The code works at the moment. But it does something that's slow, CPU-intensive, and memory-intensive: it passes massive xr.Datasets between processes.

The main process does this:

    # Run the processes!
    with multiprocessing.Pool() as pool:
        for ds in pool.imap(load_grib_files, tasks):
            append_to_zarr(ds, destination_zarr_path)
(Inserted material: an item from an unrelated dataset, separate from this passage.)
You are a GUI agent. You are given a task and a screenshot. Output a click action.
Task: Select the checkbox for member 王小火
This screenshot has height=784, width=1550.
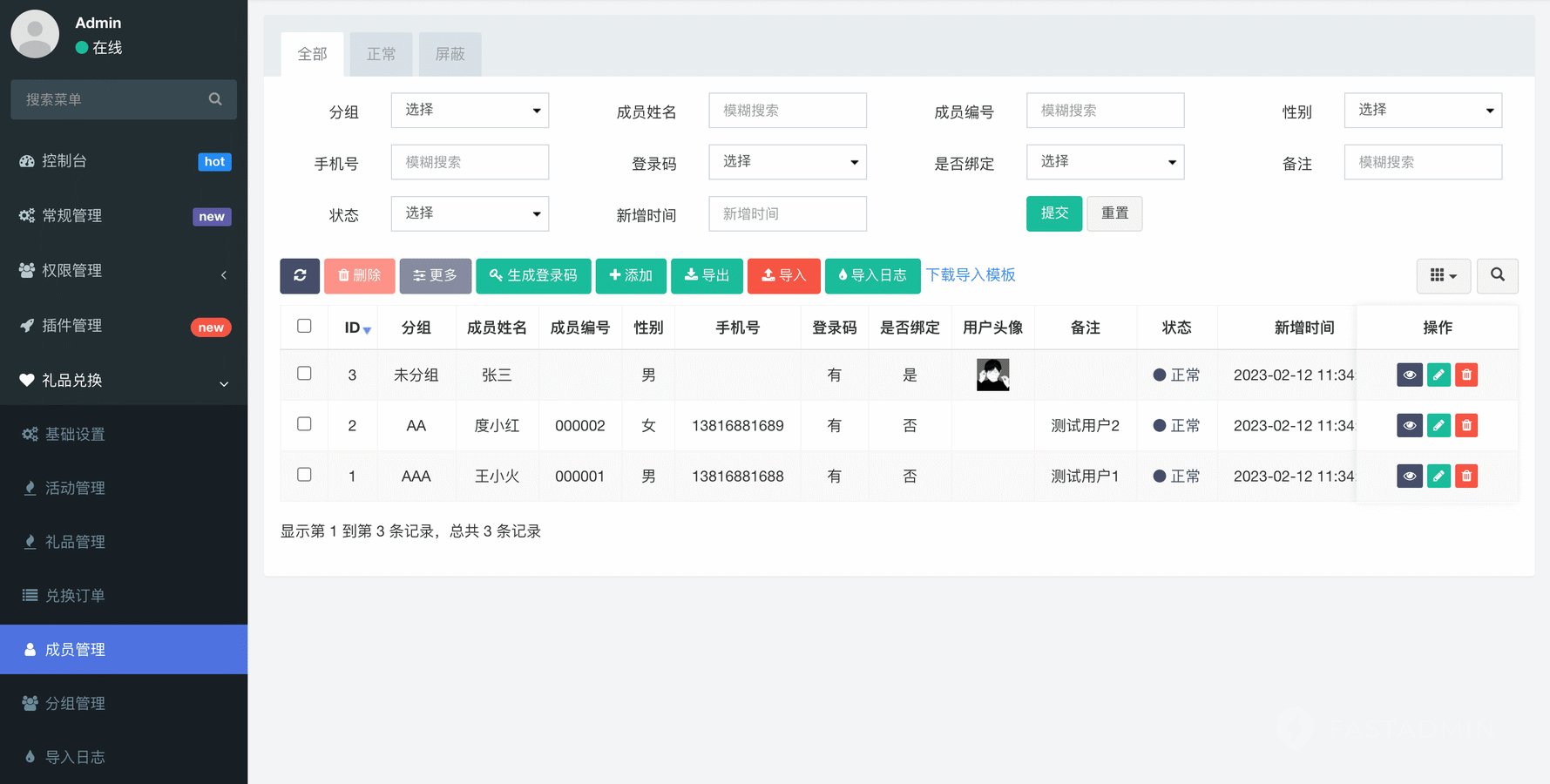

Which requires every ds to be pickled and copied from the worker process to the main process through a pipe (which is very slow - multiple seconds - for large objects).

Experiment

This minimal example takes 6 seconds to run, and uses a trivially small amount of RAM and CPU. Each worker process creates a 160 MB array. But, crucially, each worker process doesn't pass that array back to the main process:

from multiprocessing.pool import Pool
from time import sleep
import numpy as np


# task executed in a worker process
def task(identifier: int):
    # generate an 160 MByte array of random values:
    arr = np.random.rand(1000, 1000, 20)
    # report a message
    print(f'Task {identifier} executing.', flush=True)
    # block for a (random) moment
    sleep(arr[0, 0, 0])
 
if __name__ == '__main__':
    # create and configure the process pool
    with Pool() as pool:
        # issue tasks to the process pool
        pool.imap(task, range(50))
        # shutdown the process pool
        pool.close()
        # wait for all issued task to complete
        pool.join()

(this code is adapted from here)

If we just append the line return arr at the end of the task function (so each worker process pickles the array and attempts to send it to the main process) then the script runs for 30 seconds using max CPU, and then consumes all the RAM on my desktop before crashing!

Expected behavior

I think the fix is simple: We just tell each worker process to save the dataset. I'm as sure as I can be that imap will still guarantee that the processes run in order, even if the processes take different amounts of time to complete.
UPDATE: I was wrong! imap runs tasks in arbitrary order, so we can't save to zarr in arbitrary order.

Additional context

The code used to use a "chain of locks"... but that proved unreliable and so the "chain of locks" were replaced with imap in commit 33330bf. Replacing the "chain of locks" with imap was definitely the right thing to do (much simpler code; much more stable!) We just need to make sure we don't pass massive datasets between processes 🙂 .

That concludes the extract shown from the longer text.